Work order:
Return the data below exactly, but only from the line containing "Open the Robin Hood poster thumbnail" through the line containing "Expand the HDD", with both of those lines included.

(Data for processing Opens)

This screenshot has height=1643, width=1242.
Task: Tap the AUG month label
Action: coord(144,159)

(Data for processing Closes)
(Data for processing Opens)

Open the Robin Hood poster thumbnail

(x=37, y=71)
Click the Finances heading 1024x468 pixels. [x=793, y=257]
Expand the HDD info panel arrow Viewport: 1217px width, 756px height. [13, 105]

(Data for processing Closes)

Result of this task:
Open the Robin Hood poster thumbnail

(x=37, y=71)
Click the Finances heading 1024x468 pixels. [x=793, y=257]
Expand the HDD info panel arrow Viewport: 1217px width, 756px height. [13, 105]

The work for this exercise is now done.